Ford said it would pay a special one-time dividend to investors this year of 25 cents a share. It’s not a recurring dividend increase like the one at GM, but its a bigger and faster bonanza for investors. The extra Ford dividend is worth $992.2 millions and will be paid to investors who own the stock as of record date Jan 29, 2019. Ex-dividend date: Jan 27, 2019.
The automakers are making moves as their shares languish even as their profits grow. Ford and GM shares are down 19.5% and 13.4% respectively over the past 12 months. That’s a bit of a puzzle as profit at the companies are exploding. Ford and General Motors are expected to post 44.9% and 56.7% higher adjusted profit per share in 2018.
Both Ford and GM are significant payers of dividends, both paying out more than $2.4 billion a year in dividend payments. GM currently yields 4.8% – well above the market’s roughly 2% dividend yield – and Ford yields 4.78%.
What I like about Ford special dividend?
- The company is making a huge profit, so it returns the profit to shareholders.
- Sustainability – The company was forced to eliminate its dividend in 2007 as it struggled to survive, and the payments to shareholders weren’t reinstated until the first quarter of 2012.
- Recession sensitive – if the economy tank, so are the number of cars buyers.
Summary:
- Company left dividend at $0.15 quarterly rate.

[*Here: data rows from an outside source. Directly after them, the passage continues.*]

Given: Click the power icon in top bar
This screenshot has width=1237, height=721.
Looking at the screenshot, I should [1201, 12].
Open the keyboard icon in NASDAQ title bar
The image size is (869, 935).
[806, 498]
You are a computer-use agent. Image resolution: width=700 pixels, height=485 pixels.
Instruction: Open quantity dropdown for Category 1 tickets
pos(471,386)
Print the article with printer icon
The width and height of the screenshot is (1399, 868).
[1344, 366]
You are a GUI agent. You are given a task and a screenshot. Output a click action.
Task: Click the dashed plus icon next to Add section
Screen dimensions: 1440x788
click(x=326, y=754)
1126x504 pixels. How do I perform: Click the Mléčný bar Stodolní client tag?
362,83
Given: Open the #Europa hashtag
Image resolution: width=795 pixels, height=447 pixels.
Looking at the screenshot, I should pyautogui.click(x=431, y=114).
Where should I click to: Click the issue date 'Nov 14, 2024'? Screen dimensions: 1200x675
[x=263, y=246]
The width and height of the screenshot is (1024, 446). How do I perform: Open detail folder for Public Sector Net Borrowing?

- However, special dividend of $0.25 announced.
- Decision seems to reflect business conditions and stock decline.
correction: exdividend date is 1/27/16, record date 1/29/16. Somebody from Reddit brought to to my attention, so I corrected in the article. Thank you for pointing that out.
Full disclosure: I own shares of Ford and I’m long on Ford.
The special dividend is certainly welcoming.
I was just watching the news on Friday on how the auto industry is dropping heavily in Europe surprised to see that coming in from Ford.
VW rigged the clean energy test result has hurt EU’s reputation.
EU and China’s economies are slowing down.
But here in the US, the economy is fully recovered, people will continue to buy cars.